On 25 September 2024, MSD announced that Japan’s Ministry of Health, Labour and Welfare approved its Keytruda® (pembrolizumab) in combination with chemotherapy as a neoadjuvant treatment, then continued as monotherapy, for patients with non-small cell lung carcinoma (NSCLC). This NSCLC indication approval is based on results from the Phase 3 KEYNOTE-671 trial and follows approvals for the same indication in the EU (March 2024) and US (October 2023).

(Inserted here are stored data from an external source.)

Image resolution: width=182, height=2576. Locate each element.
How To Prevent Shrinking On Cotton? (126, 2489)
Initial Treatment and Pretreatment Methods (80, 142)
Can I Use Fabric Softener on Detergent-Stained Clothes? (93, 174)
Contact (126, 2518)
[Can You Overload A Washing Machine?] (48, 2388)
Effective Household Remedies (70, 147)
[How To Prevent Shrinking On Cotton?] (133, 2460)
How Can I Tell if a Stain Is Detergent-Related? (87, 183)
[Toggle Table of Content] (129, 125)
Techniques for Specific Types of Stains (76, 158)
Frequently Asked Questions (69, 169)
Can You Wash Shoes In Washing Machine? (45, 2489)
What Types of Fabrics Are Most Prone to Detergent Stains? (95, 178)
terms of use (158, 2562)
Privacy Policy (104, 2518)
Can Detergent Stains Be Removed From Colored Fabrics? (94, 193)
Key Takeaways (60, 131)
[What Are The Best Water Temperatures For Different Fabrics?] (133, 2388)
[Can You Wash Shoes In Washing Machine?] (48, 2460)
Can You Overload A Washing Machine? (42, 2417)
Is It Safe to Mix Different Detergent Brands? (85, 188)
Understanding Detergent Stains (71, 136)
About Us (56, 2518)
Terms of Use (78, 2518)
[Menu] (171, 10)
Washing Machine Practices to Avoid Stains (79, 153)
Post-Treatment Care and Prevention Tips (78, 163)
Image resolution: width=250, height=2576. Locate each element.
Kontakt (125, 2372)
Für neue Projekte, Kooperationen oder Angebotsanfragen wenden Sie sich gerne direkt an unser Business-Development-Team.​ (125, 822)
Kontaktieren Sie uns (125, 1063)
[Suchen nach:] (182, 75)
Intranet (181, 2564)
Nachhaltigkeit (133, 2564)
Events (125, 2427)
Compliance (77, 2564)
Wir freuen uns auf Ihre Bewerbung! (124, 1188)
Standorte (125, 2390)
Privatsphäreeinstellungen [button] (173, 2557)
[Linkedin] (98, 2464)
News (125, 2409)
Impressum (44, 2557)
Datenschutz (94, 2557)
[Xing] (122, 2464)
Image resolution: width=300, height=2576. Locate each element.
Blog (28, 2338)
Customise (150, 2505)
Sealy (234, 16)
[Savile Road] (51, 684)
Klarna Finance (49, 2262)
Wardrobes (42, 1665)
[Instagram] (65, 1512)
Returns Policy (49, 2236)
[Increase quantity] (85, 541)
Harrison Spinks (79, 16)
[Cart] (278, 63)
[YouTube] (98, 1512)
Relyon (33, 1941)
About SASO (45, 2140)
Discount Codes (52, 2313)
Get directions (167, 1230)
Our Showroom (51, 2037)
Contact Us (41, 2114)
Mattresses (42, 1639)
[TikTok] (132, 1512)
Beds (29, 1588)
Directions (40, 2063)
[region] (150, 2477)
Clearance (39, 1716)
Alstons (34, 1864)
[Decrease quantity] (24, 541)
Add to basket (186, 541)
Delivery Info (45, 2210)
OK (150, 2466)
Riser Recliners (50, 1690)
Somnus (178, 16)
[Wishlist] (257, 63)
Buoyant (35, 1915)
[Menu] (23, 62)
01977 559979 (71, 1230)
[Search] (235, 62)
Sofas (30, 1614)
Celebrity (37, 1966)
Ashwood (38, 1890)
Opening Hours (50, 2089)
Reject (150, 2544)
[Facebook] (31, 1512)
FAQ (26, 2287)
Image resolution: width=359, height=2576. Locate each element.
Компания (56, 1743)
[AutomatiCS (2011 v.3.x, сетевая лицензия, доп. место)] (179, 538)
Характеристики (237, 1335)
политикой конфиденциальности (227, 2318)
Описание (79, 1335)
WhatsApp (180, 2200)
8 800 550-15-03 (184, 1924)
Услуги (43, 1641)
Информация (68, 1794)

On the same date, MSD announced that Keytruda® has also been approved in Japan as monotherapy for patients with radically unresectable urothelial carcinoma who are not eligible for any platinum-containing chemotherapy and, in combination with Astellas’ Padcev® (enfortumab verdotin-ejfv), for first-line treatment of radically unresectable urothelial carcinoma. These approvals were based on results of the Phase 2 KEYNOTE-052 and Phase 3 KEYNOTE-A39 trials, respectively.
The Padcev®/Keytruda® combination was approved in Europe earlier this month as first-line treatment for unresectable or metastatic urothelial cancer and in the US in December 2023 for the same indication. Padcev®, an antibody drug conjugate, is co-developed by Astellas and Pfizer under a global development and commercialisation collaboration.